* [Supplied information]
+++++

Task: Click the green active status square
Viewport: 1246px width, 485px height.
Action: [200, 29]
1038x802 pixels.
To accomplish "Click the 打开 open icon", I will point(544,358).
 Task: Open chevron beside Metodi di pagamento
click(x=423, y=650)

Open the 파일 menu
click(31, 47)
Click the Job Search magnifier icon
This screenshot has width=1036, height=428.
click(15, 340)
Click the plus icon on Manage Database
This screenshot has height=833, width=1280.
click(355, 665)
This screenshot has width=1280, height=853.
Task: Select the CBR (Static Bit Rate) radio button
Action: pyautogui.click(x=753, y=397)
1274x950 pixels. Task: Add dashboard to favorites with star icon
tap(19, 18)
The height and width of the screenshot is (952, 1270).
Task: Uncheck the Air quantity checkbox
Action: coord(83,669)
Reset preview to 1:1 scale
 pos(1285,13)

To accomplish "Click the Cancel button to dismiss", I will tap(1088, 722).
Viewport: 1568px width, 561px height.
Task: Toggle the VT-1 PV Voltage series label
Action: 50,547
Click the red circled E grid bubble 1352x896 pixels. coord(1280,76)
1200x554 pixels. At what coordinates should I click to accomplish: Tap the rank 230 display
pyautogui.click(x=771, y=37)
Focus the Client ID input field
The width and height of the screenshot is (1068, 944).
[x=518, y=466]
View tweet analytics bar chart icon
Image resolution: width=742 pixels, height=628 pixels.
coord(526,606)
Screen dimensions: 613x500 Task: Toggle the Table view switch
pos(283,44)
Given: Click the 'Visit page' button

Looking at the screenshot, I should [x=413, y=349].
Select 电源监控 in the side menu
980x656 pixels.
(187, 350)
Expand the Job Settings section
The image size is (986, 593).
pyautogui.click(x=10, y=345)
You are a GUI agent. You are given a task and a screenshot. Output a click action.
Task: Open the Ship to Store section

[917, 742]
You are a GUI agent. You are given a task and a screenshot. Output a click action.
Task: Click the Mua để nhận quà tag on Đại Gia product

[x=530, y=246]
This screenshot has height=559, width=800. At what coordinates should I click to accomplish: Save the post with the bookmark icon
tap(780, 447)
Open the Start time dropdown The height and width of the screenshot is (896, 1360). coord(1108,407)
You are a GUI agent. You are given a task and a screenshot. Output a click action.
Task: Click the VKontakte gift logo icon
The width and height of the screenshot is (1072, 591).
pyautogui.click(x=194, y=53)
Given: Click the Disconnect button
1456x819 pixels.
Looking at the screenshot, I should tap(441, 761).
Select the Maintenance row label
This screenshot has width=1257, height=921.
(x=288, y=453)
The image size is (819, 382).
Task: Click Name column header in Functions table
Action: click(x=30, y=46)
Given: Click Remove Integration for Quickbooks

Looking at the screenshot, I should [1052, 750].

+++++

* [Task requirements]
Lay out all of the rows above as a numbered list, leaving out any blank lines.

* [Solution below]
1. Task: Click the green active status square
2. Viewport: 1246px width, 485px height.
3. Action: [200, 29]
4. 1038x802 pixels.
5. To accomplish "Click the 打开 open icon", I will point(544,358).
6.  Task: Open chevron beside Metodi di pagamento
7. click(x=423, y=650)
8. Open the 파일 menu
9. click(31, 47)
10. Click the Job Search magnifier icon
11. This screenshot has width=1036, height=428.
12. click(15, 340)
13. Click the plus icon on Manage Database
14. This screenshot has height=833, width=1280.
15. click(355, 665)
16. This screenshot has width=1280, height=853.
17. Task: Select the CBR (Static Bit Rate) radio button
18. Action: pyautogui.click(x=753, y=397)
19. 1274x950 pixels. Task: Add dashboard to favorites with star icon
20. tap(19, 18)
21. The height and width of the screenshot is (952, 1270).
22. Task: Uncheck the Air quantity checkbox
23. Action: coord(83,669)
24. Reset preview to 1:1 scale
25.  pos(1285,13)
26. To accomplish "Click the Cancel button to dismiss", I will tap(1088, 722).
27. Viewport: 1568px width, 561px height.
28. Task: Toggle the VT-1 PV Voltage series label
29. Action: 50,547
30. Click the red circled E grid bubble 1352x896 pixels. coord(1280,76)
31. 1200x554 pixels. At what coordinates should I click to accomplish: Tap the rank 230 display
32. pyautogui.click(x=771, y=37)
33. Focus the Client ID input field
34. The width and height of the screenshot is (1068, 944).
35. [x=518, y=466]
36. View tweet analytics bar chart icon
37. Image resolution: width=742 pixels, height=628 pixels.
38. coord(526,606)
39. Screen dimensions: 613x500 Task: Toggle the Table view switch
40. pos(283,44)
41. Given: Click the 'Visit page' button
42. Looking at the screenshot, I should [x=413, y=349].
43. Select 电源监控 in the side menu
44. 980x656 pixels.
45. (187, 350)
46. Expand the Job Settings section
47. The image size is (986, 593).
48. pyautogui.click(x=10, y=345)
49. You are a GUI agent. You are given a task and a screenshot. Output a click action.
50. Task: Open the Ship to Store section
51. [917, 742]
52. You are a GUI agent. You are given a task and a screenshot. Output a click action.
53. Task: Click the Mua để nhận quà tag on Đại Gia product
54. [x=530, y=246]
55. This screenshot has height=559, width=800. At what coordinates should I click to accomplish: Save the post with the bookmark icon
56. tap(780, 447)
57. Open the Start time dropdown The height and width of the screenshot is (896, 1360). coord(1108,407)
58. You are a GUI agent. You are given a task and a screenshot. Output a click action.
59. Task: Click the VKontakte gift logo icon
60. The width and height of the screenshot is (1072, 591).
61. pyautogui.click(x=194, y=53)
62. Given: Click the Disconnect button
63. 1456x819 pixels.
64. Looking at the screenshot, I should tap(441, 761).
65. Select the Maintenance row label
66. This screenshot has width=1257, height=921.
67. (x=288, y=453)
68. The image size is (819, 382).
69. Task: Click Name column header in Functions table
70. Action: click(x=30, y=46)
71. Given: Click Remove Integration for Quickbooks
72. Looking at the screenshot, I should [1052, 750].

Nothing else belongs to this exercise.